Dear Mouthy Housewives,
Our daughter is a bright, outgoing 5-year-old who attends preschool at our church. She has a best friend named Sarah. For six months or so, our daughter has been telling us that she’s going to marry Sarah. We’ve just gone with it, telling her that she can marry whoever she wants when she’s grown up. She has concocted all kinds of plans for the two of them, from going on a date to get ice cream to getting married and kissing.
My husband and I want our daughter to be herself and have no desire to change or judge her. But I am wondering how much to make of her feelings toward Sarah. Part of me thinks that she sees relationships as a series of stages, and if she’s friends with Sarah and she loves her, then of course they’ll get married.
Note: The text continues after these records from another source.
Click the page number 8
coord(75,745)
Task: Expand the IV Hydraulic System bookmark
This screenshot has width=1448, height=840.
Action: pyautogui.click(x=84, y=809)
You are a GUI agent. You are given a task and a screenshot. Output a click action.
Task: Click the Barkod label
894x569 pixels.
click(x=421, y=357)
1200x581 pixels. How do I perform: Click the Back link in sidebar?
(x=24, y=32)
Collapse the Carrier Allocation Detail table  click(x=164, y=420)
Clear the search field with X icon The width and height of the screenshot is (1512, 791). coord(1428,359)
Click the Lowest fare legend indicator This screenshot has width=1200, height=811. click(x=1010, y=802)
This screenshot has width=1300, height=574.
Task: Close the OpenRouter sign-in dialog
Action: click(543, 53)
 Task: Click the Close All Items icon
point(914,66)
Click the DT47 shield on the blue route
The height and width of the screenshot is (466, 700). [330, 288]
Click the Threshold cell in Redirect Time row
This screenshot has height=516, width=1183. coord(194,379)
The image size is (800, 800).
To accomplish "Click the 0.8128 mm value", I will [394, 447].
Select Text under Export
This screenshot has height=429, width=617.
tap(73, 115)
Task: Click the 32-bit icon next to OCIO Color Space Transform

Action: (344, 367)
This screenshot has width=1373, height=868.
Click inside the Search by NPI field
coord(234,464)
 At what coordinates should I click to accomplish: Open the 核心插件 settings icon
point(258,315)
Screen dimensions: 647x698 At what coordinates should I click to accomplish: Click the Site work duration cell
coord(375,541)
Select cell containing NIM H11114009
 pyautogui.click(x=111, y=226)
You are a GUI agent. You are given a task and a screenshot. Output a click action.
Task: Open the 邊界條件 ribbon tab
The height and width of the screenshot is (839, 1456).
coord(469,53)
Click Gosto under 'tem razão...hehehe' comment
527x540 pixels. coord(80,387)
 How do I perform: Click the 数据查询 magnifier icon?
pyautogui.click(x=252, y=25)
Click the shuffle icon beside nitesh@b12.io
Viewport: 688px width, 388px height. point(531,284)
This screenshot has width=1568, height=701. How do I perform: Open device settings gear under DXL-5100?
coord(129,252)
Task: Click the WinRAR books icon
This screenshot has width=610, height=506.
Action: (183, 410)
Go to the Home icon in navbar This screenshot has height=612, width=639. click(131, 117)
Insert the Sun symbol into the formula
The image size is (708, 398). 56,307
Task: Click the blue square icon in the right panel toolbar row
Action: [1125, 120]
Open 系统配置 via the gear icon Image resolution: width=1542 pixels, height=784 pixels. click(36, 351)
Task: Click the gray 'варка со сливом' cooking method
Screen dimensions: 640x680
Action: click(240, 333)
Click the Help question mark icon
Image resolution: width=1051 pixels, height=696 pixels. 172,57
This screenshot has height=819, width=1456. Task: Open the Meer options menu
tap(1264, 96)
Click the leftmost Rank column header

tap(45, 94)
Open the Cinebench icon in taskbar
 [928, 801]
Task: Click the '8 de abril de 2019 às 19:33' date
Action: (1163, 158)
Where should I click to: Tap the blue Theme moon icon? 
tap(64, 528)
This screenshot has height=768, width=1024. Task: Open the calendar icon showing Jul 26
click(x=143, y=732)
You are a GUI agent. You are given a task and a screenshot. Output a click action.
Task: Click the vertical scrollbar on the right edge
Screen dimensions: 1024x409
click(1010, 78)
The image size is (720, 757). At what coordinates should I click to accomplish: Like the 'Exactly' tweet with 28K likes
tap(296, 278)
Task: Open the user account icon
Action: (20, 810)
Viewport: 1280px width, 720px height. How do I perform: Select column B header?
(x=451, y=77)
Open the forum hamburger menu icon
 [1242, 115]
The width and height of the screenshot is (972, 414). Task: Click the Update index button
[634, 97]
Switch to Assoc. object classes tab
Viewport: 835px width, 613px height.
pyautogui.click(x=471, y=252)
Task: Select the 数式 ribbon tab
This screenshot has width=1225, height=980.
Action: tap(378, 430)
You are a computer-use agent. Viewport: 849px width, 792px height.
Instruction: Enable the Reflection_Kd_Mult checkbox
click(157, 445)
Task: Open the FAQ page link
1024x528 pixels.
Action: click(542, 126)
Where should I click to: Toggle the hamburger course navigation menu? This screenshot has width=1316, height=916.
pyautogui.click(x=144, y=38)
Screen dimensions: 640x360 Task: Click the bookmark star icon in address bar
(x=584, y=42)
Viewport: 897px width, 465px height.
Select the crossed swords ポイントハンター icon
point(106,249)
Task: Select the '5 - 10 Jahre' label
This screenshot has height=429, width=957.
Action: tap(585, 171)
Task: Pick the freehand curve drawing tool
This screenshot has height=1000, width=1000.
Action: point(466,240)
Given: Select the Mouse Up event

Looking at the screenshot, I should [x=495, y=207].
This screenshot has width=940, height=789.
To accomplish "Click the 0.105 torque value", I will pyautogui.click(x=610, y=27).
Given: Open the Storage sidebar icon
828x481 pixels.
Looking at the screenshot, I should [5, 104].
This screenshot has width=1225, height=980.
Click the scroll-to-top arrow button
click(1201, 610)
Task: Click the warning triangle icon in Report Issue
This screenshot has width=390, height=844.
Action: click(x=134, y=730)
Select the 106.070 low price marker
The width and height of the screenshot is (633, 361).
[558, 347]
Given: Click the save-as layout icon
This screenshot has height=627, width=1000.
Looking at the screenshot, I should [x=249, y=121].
The other part of me wonders if she will always love girls/women, which is fine; I just want to be encouraging and to protect her.
What do you think? Can you predict a child’s sexual orientation based on their first serious crush? And is there anything I should be doing that I’m not?
Cool but Confused
Dear Cool but Confused,
Your question made me think about my own youth, which I spent behind the equally Cool but Confused Iron Curtain. When I was a kid in Leningrad, I had the following crushes and wanted to marry most if not all of them: Natasha, Lenny, Natasha again, Lenny, but only when he shared gum with me, Tania, Boris and then some other kid whose name I can’t even remember.
I was practically the Liz Taylor of the Soviet Bloc.
It seems to me that your understanding of what’s going on with your daughter is exactly right. She loves her friend and she wants to be around her. In her world, that means marriage. I would see it more as a testament to the relationship her father and you have modeled than a signal that you should start looking for an attorney to draft a prenup. Although it’s never a bad idea to keep an eye on who brings which Barbie into the relationship.
If your 5 year old is like many other girls, her relationship with Sarah will go through many phases and issues such as whether Sarah (or your daughter) can have more than one best friend, and what if Sarah (or your daughter) likes the secondary best friend more than the original best friend, which is exactly what we were afraid of when the whole issue of a second best friend came up with.
What is unlikely is that your daughter and Sarah will have it out with each other someone’s inability to load the dishwasher correctly or keeping the other one waiting by spending approximately a millennium in the bathroom getting ready. And, really, isn’t that what marriage is all about?